Requirement =
Give every line of the data again, exactly as it is written.

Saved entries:

"""

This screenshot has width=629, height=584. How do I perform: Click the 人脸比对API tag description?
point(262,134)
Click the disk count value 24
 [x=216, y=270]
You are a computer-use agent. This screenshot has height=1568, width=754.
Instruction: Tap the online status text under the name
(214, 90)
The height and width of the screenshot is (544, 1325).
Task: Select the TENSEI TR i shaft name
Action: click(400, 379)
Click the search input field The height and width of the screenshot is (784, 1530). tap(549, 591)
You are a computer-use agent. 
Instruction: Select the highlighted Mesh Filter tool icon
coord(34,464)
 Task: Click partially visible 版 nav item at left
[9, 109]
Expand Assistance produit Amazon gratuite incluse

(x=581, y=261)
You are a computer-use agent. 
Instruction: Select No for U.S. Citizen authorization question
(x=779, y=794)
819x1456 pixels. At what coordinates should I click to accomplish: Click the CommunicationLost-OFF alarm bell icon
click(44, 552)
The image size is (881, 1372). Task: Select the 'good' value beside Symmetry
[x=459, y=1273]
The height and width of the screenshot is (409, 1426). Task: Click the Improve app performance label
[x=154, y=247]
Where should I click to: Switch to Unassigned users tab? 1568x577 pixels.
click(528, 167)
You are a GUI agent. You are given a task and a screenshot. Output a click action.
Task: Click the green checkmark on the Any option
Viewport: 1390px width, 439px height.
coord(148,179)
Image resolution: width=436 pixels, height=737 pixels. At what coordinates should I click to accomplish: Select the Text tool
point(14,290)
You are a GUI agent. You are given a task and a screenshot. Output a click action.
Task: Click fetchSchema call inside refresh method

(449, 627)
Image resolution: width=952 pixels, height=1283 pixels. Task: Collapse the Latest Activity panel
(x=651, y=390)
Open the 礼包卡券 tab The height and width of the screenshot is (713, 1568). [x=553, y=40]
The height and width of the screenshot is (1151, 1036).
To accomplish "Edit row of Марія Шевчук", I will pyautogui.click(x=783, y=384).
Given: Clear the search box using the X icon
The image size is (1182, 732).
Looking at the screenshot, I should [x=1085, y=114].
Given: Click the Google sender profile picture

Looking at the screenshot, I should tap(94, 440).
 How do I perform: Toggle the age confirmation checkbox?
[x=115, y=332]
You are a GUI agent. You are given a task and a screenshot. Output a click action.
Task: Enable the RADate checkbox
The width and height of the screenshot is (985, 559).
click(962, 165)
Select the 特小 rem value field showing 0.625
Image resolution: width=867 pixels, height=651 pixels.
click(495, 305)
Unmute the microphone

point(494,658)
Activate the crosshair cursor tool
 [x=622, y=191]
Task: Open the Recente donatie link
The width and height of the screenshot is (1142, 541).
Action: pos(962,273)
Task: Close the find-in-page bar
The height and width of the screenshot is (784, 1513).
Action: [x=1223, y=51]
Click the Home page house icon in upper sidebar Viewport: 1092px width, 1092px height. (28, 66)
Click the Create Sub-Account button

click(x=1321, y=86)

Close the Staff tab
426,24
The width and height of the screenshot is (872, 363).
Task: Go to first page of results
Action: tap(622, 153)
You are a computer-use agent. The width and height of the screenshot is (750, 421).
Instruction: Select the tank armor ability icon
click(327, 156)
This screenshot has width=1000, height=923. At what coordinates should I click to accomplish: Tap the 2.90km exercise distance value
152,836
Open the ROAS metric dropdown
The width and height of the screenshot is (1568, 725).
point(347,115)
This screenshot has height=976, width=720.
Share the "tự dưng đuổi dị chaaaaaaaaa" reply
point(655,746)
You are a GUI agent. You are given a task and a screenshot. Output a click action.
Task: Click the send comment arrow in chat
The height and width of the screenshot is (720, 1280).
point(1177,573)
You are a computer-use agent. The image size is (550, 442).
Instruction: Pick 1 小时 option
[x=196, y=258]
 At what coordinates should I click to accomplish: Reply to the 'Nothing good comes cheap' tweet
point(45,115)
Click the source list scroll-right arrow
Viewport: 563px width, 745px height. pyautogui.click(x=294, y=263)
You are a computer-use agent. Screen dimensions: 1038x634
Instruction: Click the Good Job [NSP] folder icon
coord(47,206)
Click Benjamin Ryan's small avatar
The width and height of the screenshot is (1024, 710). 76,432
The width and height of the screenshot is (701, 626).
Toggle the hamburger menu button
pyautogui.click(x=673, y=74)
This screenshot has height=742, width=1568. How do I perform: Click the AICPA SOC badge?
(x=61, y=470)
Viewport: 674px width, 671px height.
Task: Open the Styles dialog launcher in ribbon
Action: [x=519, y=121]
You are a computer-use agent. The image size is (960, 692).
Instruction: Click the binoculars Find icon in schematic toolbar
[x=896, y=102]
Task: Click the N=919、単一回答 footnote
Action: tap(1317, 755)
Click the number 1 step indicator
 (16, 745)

"""

Result of the task =
This screenshot has width=629, height=584. How do I perform: Click the 人脸比对API tag description?
point(262,134)
Click the disk count value 24
 [x=216, y=270]
You are a computer-use agent. This screenshot has height=1568, width=754.
Instruction: Tap the online status text under the name
(214, 90)
The height and width of the screenshot is (544, 1325).
Task: Select the TENSEI TR i shaft name
Action: click(400, 379)
Click the search input field The height and width of the screenshot is (784, 1530). tap(549, 591)
You are a computer-use agent. 
Instruction: Select the highlighted Mesh Filter tool icon
coord(34,464)
 Task: Click partially visible 版 nav item at left
[9, 109]
Expand Assistance produit Amazon gratuite incluse

(x=581, y=261)
You are a computer-use agent. 
Instruction: Select No for U.S. Citizen authorization question
(x=779, y=794)
819x1456 pixels. At what coordinates should I click to accomplish: Click the CommunicationLost-OFF alarm bell icon
click(44, 552)
The image size is (881, 1372). Task: Select the 'good' value beside Symmetry
[x=459, y=1273]
The height and width of the screenshot is (409, 1426). Task: Click the Improve app performance label
[x=154, y=247]
Where should I click to: Switch to Unassigned users tab? 1568x577 pixels.
click(528, 167)
You are a GUI agent. You are given a task and a screenshot. Output a click action.
Task: Click the green checkmark on the Any option
Viewport: 1390px width, 439px height.
coord(148,179)
Image resolution: width=436 pixels, height=737 pixels. At what coordinates should I click to accomplish: Select the Text tool
point(14,290)
You are a GUI agent. You are given a task and a screenshot. Output a click action.
Task: Click fetchSchema call inside refresh method

(449, 627)
Image resolution: width=952 pixels, height=1283 pixels. Task: Collapse the Latest Activity panel
(x=651, y=390)
Open the 礼包卡券 tab The height and width of the screenshot is (713, 1568). [x=553, y=40]
The height and width of the screenshot is (1151, 1036).
To accomplish "Edit row of Марія Шевчук", I will pyautogui.click(x=783, y=384).
Given: Clear the search box using the X icon
The image size is (1182, 732).
Looking at the screenshot, I should [x=1085, y=114].
Given: Click the Google sender profile picture

Looking at the screenshot, I should tap(94, 440).
 How do I perform: Toggle the age confirmation checkbox?
[x=115, y=332]
You are a GUI agent. You are given a task and a screenshot. Output a click action.
Task: Enable the RADate checkbox
The width and height of the screenshot is (985, 559).
click(962, 165)
Select the 特小 rem value field showing 0.625
Image resolution: width=867 pixels, height=651 pixels.
click(495, 305)
Unmute the microphone

point(494,658)
Activate the crosshair cursor tool
 [x=622, y=191]
Task: Open the Recente donatie link
The width and height of the screenshot is (1142, 541).
Action: pos(962,273)
Task: Close the find-in-page bar
The height and width of the screenshot is (784, 1513).
Action: [x=1223, y=51]
Click the Home page house icon in upper sidebar Viewport: 1092px width, 1092px height. (28, 66)
Click the Create Sub-Account button

click(x=1321, y=86)

Close the Staff tab
426,24
The width and height of the screenshot is (872, 363).
Task: Go to first page of results
Action: tap(622, 153)
You are a computer-use agent. The width and height of the screenshot is (750, 421).
Instruction: Select the tank armor ability icon
click(327, 156)
This screenshot has width=1000, height=923. At what coordinates should I click to accomplish: Tap the 2.90km exercise distance value
152,836
Open the ROAS metric dropdown
The width and height of the screenshot is (1568, 725).
point(347,115)
This screenshot has height=976, width=720.
Share the "tự dưng đuổi dị chaaaaaaaaa" reply
point(655,746)
You are a GUI agent. You are given a task and a screenshot. Output a click action.
Task: Click the send comment arrow in chat
The height and width of the screenshot is (720, 1280).
point(1177,573)
You are a computer-use agent. The image size is (550, 442).
Instruction: Pick 1 小时 option
[x=196, y=258]
 At what coordinates should I click to accomplish: Reply to the 'Nothing good comes cheap' tweet
point(45,115)
Click the source list scroll-right arrow
Viewport: 563px width, 745px height. pyautogui.click(x=294, y=263)
You are a computer-use agent. Screen dimensions: 1038x634
Instruction: Click the Good Job [NSP] folder icon
coord(47,206)
Click Benjamin Ryan's small avatar
The width and height of the screenshot is (1024, 710). 76,432
The width and height of the screenshot is (701, 626).
Toggle the hamburger menu button
pyautogui.click(x=673, y=74)
This screenshot has height=742, width=1568. How do I perform: Click the AICPA SOC badge?
(x=61, y=470)
Viewport: 674px width, 671px height.
Task: Open the Styles dialog launcher in ribbon
Action: [x=519, y=121]
You are a computer-use agent. The image size is (960, 692).
Instruction: Click the binoculars Find icon in schematic toolbar
[x=896, y=102]
Task: Click the N=919、単一回答 footnote
Action: tap(1317, 755)
Click the number 1 step indicator
 (16, 745)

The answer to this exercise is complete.